__Source material__.
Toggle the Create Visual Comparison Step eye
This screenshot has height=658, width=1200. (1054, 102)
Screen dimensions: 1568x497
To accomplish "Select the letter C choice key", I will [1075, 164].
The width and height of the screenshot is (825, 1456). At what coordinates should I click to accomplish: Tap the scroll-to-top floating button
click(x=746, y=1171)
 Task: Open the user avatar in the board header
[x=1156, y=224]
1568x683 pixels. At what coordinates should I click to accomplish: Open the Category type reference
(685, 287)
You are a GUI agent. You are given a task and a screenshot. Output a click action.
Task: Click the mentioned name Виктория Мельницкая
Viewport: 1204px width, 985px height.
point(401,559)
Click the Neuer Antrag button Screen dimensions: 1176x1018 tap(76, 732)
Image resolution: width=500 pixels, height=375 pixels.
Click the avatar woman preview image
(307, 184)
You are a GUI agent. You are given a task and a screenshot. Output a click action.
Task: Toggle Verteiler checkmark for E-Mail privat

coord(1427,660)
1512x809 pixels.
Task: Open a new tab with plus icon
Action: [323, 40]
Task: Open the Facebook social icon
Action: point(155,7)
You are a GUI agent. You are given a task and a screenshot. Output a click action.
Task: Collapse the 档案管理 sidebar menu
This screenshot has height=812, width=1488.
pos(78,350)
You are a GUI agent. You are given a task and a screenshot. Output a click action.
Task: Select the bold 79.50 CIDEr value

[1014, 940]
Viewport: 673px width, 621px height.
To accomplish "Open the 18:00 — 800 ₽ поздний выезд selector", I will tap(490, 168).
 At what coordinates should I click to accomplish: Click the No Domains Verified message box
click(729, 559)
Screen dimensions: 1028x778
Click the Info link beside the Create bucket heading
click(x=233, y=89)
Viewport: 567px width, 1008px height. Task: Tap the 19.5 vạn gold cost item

__Assignment__.
Find the string "will" in the listing and return every line that holds it.

__Answer for the task__.
To accomplish "Select the letter C choice key", I will [1075, 164].
To accomplish "Open the 18:00 — 800 ₽ поздний выезд selector", I will tap(490, 168).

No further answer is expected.